It’s no secret that portfolio diversification is one of the most important and effective methods of risk management for investors. That sentiment has never rung more truly—or held such importance—with potential recession warning signs on the horizon. 

Impending recession or not (we’ll address that shortly), one often used strategy for risk management and portfolio diversification is alternative investments. In this article, we’re going to explore the relationship between a potential recession and alternative investments, answering questions like:

  • Is a recession coming?
  • What does recession-proof investing look like?
  • What do some consider to be the best alternative investments?
  • What are the possible advantages to alternative investments?

Before we get into things like alternative asset classes and investing strategies, we must address the elephant in the room:

Is a Recession Actually Coming?

The proverbial “million-dollar question” is a deceptively simple-seeming one: is a recession really coming? While that may seem like a simple “yes” or “no”, the reality is far more complex. With that in mind, consider these perspectives from some of the media reporting over the past 12 months alone:

  • November 2022: The Economist published an article boldly titled, “Why a Global Recession Is Inevitable in 2023.” This article explores how “the world is reeling from shocks in geopolitics, energy, and economics” and what effect(s) it has had among investors. It paints a relatively dire picture, but suggests in no uncertain terms that a recession is, in fact, likely coming.
  • January 2023: An NPR article offered a similar—though decidedly less urgent or definitive—perspective, observing how, “Whether in the supermarket aisle, or the corporate suite, a lot of people are expecting a recession—even if there’s no certainty there will be one at all.” The article further described how “no two recessions are alike” conceding that a recession could be “blip-ish,” or “more like [an] economic tsunami.” Ultimately, the writer concedes, “Many analysts expect a relatively mild and short recession” if one does indeed occur.
  • February 2023: An AP News article, “2023 US Recession Now Expected to Start Later than Predicted,” offered an optimistic view, citing the nation’s “surprisingly resilient economy.” The article served to move the goalposts, in effect, pointing to how “a third of the economists who responded to the survey now expect a recession to begin in the April-June quarter,” while “one-fifth think it will start in the July-September quarter.”
  • March 2023: A Fortune article predicted an “inevitable” recession, citing factors like how “years of virtually zero interest rates ignited stock markets, bond markets, and housing bubbles” and “inflation increasing at the fastest pace in more than 40 years.”
  • May 2023: A Forbes article, “Is The U.S. Economy Heading For A Recession?” again addressed recession rumors going back to mid-2022, suggesting that “a recession could be imminent.” The article offered a more precise forecast than other sources, suggesting “there is a 68.2% chance of a U.S. recession
  • June 2023: A piece published by USA Today asked the question “Recession or no Recession?” within its title, and quickly set its focus on a bold prediction, stating “Deutsche Bank sees a 100% probability the U.S. will have one.”
  • June 2023: CNBC published a report suggesting an inevitable recession. Not simply a domestic concern, CNBC also stated that Europe is likely to see its own recession in 2024.
  • July 2023: The New York Times published a story with the intriguing title, “Could the Recession in the Distance be Just a Mirage?” The article noted how after at least a year of dire predictions, “the recession is nowhere to be found” and “inflation has slowed significantly, and looks set to keep cooling.” As the article would ultimately concede, though, “there is still plenty that could go wrong,” meaning investors shouldn’t simply assume the recession rumors were overblown.
  • July 2023: U.S. Bank’s article, “Is the U.S. Economy at Risk of a Recession?” revived the key question, primarily focusing on “the re-emergence of inflation.” To further its argument, the article cited a U.S. Bank economist who notes that while “it seems likely the economy may avoid a recession,” we’re not completely out of the proverbial woods.

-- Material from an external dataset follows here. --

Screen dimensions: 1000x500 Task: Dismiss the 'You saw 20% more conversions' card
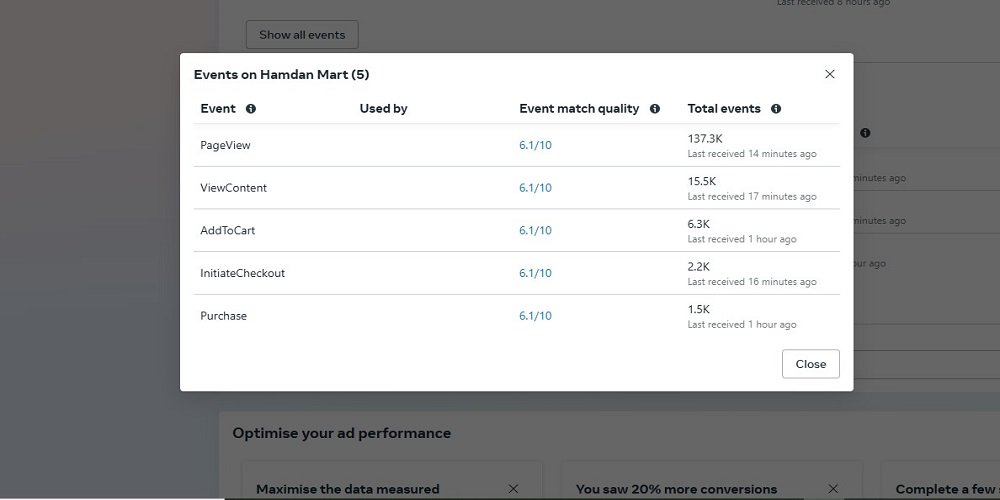pos(832,489)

So, what is the big takeaway here, other than potential whiplash? Is a recession, in fact, imminent—or have rumors of a recession been greatly exaggerated? 

Unfortunately, “perhaps” may be the most reasonable—though not necessarily helpful—answer here. 

As you can probably deduce from the lack of consensus, it’s important to monitor the markets, pay attention to the economy, and attempt to mitigate risk through portfolio diversification. That way, if and when a recession does occur—whether it comes in a month, a year, or 15 years down the road—you can prepare and potentially avoid your own economic catastrophe. 

What Are Alternative Investments, and Why Are They Important?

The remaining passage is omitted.